Die Englischstunde

Wer in Thailand Englisch unterrichten will, ist dafür ausreichend qualifiziert, wenn er oder sie Thai spricht, bzw. Thailänder/in ist. Englischkenntnisse dürfen auch vorhanden sein, sind aber nicht zwingend, frei nach dem Motto: „Learning by teaching“. Ein Diplom vorzuweisen kann bei der Bewerbung nützlich sein, auch wenn die Schuldirektion weiß, dass man es zuhause auf dem PC fabriziert hat.

Learning by teaching

Ganz anders verhält es sich, wenn ein Farang sich erdreis­tet, seine Muttersprache unterrichten zu wollen. Da kann er gar nicht genug Oxford- und Harvarddiplome herankarren, es findet sich immer ein Grund, einem Einheimischen den Vorrang zu geben. Hat der ausländische Lehramtskandidat doch tatsächlich alle Hürden überwunden und kann eine Arbeitsbewilligung vorweisen, lauert noch ein letztes Hindernis auf ihn: die Altersguillotine. Ab 60 ist Schluss.

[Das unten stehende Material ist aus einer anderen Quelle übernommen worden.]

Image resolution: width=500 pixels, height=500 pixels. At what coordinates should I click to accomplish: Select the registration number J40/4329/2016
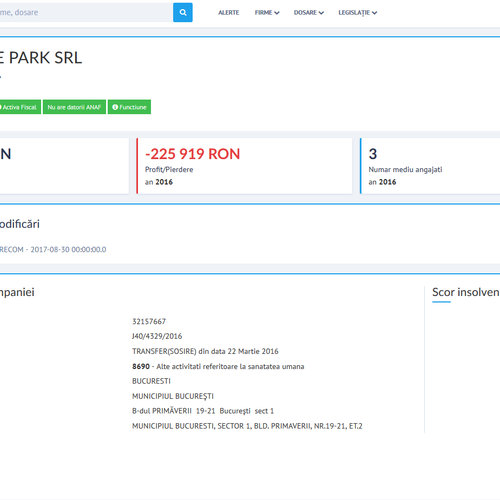pos(157,336)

Damit ist jene Zielgruppe betroffen, die nach langjähriger Lehrtätigkeit im westlichen Heimatland hier gerne zu günstigen Konditionen sprachliche Entwicklungshilfe anbieten möchte.

Mit einem Bein im Gefängnis

Mit anderen Worten: Mit Siebzig kannst du noch amerikanischer Präsident werden und den Planeten per Knopfdruck in die Luft sprengen, aber den Thais beizubringen, dass „Farang go home“ nicht „Farang welcome“ heißt, darfst du unter Strafandrohung nicht mehr. Nicht einmal privat und kostenlos.

Eingedenk dieser Tatsachen fiel es mir schwer, der Bitte eines Gärtners aus der Nachbarschaft um Unterricht nachzugeben.

„Mach das doch für ein paar Wochen, der gibt von selbst wieder auf, wenn es ihm zu anstrengend wird.“ Das waren die Worte der weisesten Thai-Frau aller Zeiten.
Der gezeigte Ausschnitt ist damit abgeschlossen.